INSTRUCTIONS FOR THE TASK:
Convert every line of the material below into a JSON list of strings, one string per line, skipping blank lines. Leave the pictures out of the result.

[Text and item location entries]
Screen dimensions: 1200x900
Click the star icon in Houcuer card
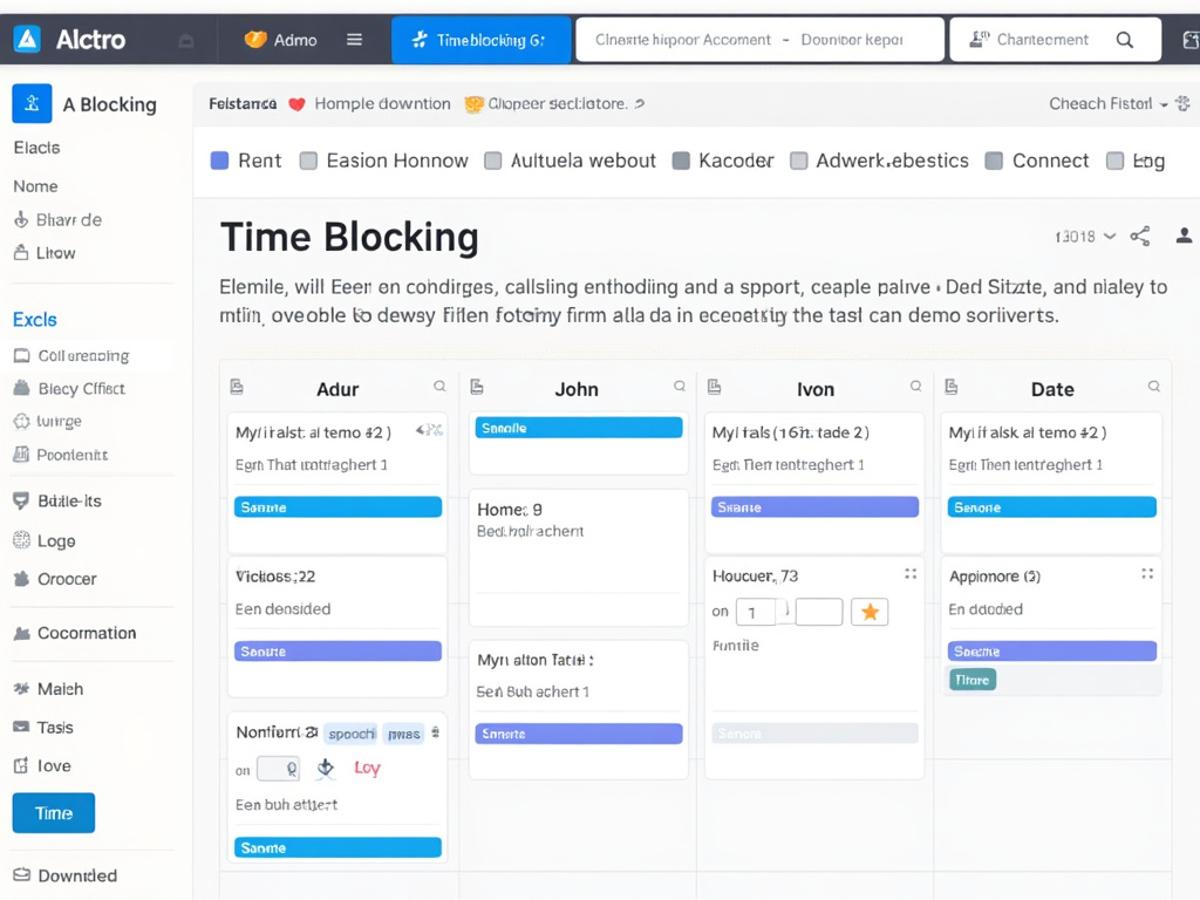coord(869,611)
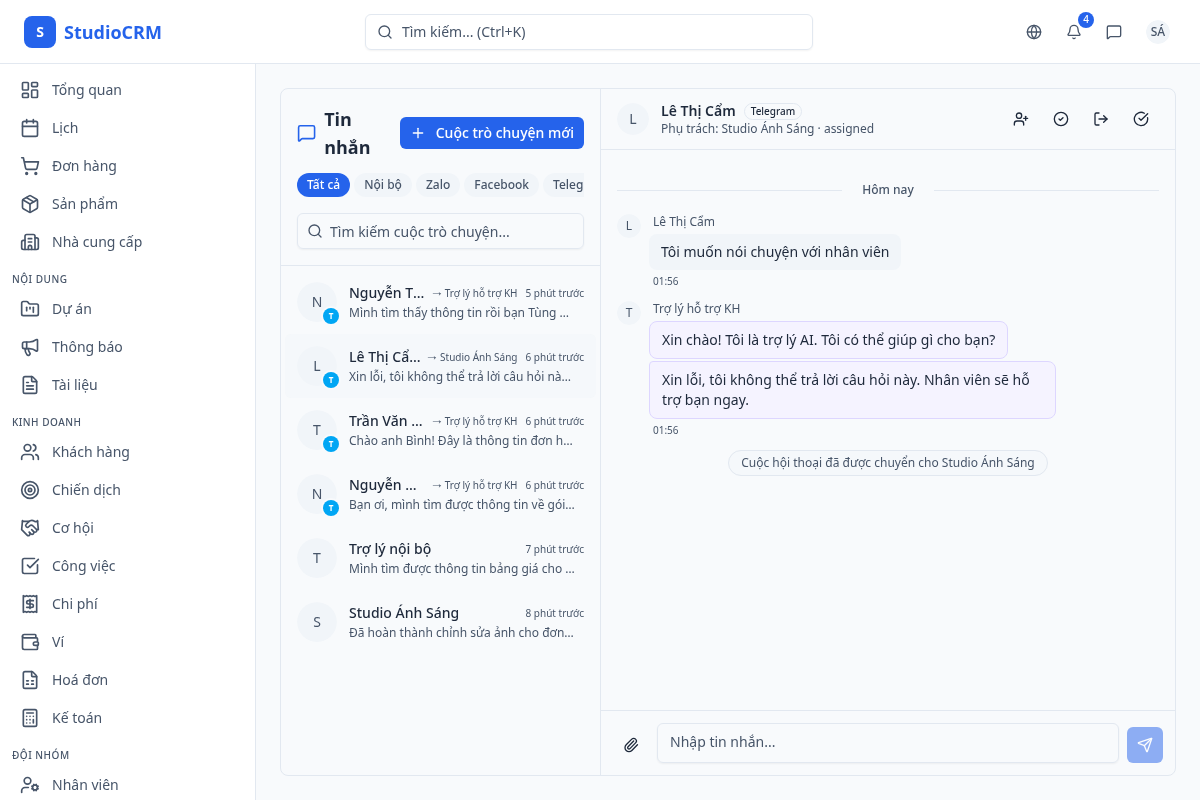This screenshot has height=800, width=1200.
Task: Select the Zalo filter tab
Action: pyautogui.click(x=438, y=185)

THE OUTPUT:
[
  "Screen dimensions: 1200x900",
  "Click the star icon in Houcuer card",
  "coord(869,611)",
  "This screenshot has height=800, width=1200.",
  "Task: Select the Zalo filter tab",
  "Action: pyautogui.click(x=438, y=185)"
]